Segment Start: Data

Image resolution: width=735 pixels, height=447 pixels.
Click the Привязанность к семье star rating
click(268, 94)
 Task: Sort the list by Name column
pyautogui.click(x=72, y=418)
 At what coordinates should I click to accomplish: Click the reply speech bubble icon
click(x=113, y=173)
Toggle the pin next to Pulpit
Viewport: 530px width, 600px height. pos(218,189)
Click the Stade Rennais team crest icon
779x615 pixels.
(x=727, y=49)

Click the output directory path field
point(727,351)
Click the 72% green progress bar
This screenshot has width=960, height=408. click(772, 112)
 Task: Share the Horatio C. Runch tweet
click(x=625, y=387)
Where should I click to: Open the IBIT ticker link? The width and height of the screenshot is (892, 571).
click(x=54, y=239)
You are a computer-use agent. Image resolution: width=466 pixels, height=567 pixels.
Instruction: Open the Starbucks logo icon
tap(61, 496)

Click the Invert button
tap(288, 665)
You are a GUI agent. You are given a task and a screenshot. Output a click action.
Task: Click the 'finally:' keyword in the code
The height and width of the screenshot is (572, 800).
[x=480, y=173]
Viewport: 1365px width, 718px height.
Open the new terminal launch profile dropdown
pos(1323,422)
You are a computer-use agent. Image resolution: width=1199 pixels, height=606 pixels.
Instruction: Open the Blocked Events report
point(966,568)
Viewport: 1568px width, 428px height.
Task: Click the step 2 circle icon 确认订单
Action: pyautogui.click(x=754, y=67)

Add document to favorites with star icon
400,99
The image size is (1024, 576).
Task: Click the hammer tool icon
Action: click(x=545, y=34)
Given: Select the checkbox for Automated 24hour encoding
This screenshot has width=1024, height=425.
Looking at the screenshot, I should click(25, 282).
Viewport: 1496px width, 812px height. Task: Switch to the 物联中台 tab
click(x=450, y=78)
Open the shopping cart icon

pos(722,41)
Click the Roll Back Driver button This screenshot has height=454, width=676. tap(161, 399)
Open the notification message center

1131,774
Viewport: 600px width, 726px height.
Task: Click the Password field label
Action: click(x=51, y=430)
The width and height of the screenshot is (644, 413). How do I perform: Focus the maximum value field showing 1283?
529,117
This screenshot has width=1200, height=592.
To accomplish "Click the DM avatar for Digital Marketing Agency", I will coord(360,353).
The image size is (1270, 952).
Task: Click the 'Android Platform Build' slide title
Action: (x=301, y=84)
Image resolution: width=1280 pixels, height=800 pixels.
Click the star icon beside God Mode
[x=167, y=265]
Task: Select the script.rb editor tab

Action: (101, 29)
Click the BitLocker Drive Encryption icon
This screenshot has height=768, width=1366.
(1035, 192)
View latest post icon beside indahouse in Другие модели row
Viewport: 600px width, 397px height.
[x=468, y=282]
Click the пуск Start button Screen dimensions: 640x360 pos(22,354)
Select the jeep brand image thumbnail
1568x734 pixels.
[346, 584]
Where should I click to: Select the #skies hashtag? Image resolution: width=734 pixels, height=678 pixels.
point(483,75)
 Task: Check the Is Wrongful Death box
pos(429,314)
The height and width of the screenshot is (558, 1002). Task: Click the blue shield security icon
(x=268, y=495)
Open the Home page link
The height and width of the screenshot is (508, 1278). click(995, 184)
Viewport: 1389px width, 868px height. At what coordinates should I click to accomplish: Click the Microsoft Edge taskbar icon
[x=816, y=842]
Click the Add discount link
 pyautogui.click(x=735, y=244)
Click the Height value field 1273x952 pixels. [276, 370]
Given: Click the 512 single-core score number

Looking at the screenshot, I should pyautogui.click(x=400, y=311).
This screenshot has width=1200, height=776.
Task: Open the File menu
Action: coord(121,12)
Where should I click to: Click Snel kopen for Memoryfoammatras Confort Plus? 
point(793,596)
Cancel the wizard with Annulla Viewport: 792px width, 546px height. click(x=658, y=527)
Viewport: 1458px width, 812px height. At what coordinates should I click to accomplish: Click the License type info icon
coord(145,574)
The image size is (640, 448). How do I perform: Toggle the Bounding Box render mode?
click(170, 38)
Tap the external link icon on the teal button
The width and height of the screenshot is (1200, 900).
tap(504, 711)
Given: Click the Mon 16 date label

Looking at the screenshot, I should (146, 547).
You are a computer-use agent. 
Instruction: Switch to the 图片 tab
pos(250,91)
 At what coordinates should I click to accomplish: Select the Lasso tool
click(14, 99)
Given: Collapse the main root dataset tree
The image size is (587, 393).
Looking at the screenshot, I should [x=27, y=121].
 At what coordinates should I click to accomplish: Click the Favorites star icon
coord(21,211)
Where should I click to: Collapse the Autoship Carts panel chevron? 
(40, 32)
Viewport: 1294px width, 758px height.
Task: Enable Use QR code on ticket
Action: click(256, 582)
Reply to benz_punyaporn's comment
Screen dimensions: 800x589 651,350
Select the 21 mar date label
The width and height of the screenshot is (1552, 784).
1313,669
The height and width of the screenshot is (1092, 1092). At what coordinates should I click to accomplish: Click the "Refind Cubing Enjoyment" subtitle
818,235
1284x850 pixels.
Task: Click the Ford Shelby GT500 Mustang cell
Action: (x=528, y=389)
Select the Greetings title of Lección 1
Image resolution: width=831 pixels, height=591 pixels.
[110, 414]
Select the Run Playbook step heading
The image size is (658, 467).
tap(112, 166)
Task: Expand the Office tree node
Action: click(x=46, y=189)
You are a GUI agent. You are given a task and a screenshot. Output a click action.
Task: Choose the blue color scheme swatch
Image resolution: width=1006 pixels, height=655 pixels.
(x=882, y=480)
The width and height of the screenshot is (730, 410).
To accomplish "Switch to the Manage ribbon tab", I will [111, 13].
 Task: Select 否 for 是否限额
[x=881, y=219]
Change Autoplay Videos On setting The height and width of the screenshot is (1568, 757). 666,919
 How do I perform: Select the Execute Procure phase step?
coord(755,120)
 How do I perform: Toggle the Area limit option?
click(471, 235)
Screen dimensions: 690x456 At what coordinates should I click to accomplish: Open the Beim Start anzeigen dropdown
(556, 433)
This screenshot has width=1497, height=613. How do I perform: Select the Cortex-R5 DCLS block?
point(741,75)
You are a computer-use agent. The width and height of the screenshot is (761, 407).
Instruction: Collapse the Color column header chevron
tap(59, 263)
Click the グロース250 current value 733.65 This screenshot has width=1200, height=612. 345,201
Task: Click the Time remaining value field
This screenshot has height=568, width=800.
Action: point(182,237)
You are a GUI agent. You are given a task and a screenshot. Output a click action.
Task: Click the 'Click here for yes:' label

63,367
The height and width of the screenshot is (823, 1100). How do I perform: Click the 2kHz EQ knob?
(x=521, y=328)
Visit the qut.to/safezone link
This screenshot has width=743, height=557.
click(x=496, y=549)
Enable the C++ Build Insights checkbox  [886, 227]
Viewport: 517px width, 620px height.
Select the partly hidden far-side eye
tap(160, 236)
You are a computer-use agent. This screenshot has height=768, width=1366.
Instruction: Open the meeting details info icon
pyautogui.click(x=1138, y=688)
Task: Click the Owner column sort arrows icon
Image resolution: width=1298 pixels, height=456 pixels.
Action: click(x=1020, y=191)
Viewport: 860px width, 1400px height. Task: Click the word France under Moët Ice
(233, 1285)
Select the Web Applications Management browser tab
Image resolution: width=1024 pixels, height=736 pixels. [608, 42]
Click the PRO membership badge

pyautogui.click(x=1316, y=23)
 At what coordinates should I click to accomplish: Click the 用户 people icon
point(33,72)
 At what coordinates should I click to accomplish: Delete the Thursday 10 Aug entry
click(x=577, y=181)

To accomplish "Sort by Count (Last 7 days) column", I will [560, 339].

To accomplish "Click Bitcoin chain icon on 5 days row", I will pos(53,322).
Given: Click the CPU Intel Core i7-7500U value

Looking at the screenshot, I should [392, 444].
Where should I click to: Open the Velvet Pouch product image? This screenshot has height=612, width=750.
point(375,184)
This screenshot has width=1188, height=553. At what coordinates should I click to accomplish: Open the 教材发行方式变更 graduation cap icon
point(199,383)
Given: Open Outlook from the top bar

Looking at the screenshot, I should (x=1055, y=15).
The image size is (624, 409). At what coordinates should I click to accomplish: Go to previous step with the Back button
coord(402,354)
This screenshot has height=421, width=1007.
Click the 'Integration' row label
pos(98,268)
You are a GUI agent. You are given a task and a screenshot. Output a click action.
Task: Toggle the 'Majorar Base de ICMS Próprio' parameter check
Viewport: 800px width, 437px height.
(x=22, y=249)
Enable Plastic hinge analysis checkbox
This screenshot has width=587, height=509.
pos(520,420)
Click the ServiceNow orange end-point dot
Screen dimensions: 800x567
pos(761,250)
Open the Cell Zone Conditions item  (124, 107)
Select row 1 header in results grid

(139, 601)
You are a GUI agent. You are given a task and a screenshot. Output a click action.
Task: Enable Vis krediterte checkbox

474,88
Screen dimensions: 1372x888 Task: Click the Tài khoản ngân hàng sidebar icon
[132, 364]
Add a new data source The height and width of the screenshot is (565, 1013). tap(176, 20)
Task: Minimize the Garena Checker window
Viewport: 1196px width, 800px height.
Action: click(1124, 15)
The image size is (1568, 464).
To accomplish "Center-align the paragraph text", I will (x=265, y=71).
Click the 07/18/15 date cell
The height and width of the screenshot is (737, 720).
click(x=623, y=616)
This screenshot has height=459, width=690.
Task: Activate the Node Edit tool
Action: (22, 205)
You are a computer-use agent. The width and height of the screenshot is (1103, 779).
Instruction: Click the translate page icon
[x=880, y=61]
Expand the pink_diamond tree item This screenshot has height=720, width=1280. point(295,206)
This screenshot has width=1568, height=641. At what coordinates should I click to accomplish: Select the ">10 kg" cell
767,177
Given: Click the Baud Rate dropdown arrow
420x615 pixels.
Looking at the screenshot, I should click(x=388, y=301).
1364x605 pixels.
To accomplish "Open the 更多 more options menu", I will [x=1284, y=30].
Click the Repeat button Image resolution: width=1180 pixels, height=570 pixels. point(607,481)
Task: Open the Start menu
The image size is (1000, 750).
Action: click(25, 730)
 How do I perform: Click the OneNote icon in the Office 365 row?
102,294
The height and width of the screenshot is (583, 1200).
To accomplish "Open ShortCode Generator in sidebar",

Segment End: Data

Quote every line from the beginning of the entries up to and including the line that contains "Click the Roll".

Image resolution: width=735 pixels, height=447 pixels.
Click the Привязанность к семье star rating
click(268, 94)
 Task: Sort the list by Name column
pyautogui.click(x=72, y=418)
 At what coordinates should I click to accomplish: Click the reply speech bubble icon
click(x=113, y=173)
Toggle the pin next to Pulpit
Viewport: 530px width, 600px height. pos(218,189)
Click the Stade Rennais team crest icon
779x615 pixels.
(x=727, y=49)

Click the output directory path field
point(727,351)
Click the 72% green progress bar
This screenshot has width=960, height=408. click(772, 112)
 Task: Share the Horatio C. Runch tweet
click(x=625, y=387)
Where should I click to: Open the IBIT ticker link? The width and height of the screenshot is (892, 571).
click(x=54, y=239)
You are a computer-use agent. Image resolution: width=466 pixels, height=567 pixels.
Instruction: Open the Starbucks logo icon
tap(61, 496)

Click the Invert button
tap(288, 665)
You are a GUI agent. You are given a task and a screenshot. Output a click action.
Task: Click the 'finally:' keyword in the code
The height and width of the screenshot is (572, 800).
[x=480, y=173]
Viewport: 1365px width, 718px height.
Open the new terminal launch profile dropdown
pos(1323,422)
You are a computer-use agent. Image resolution: width=1199 pixels, height=606 pixels.
Instruction: Open the Blocked Events report
point(966,568)
Viewport: 1568px width, 428px height.
Task: Click the step 2 circle icon 确认订单
Action: pyautogui.click(x=754, y=67)

Add document to favorites with star icon
400,99
The image size is (1024, 576).
Task: Click the hammer tool icon
Action: click(x=545, y=34)
Given: Select the checkbox for Automated 24hour encoding
This screenshot has width=1024, height=425.
Looking at the screenshot, I should click(25, 282).
Viewport: 1496px width, 812px height. Task: Switch to the 物联中台 tab
click(x=450, y=78)
Open the shopping cart icon

pos(722,41)
Click the Roll Back Driver button This screenshot has height=454, width=676. tap(161, 399)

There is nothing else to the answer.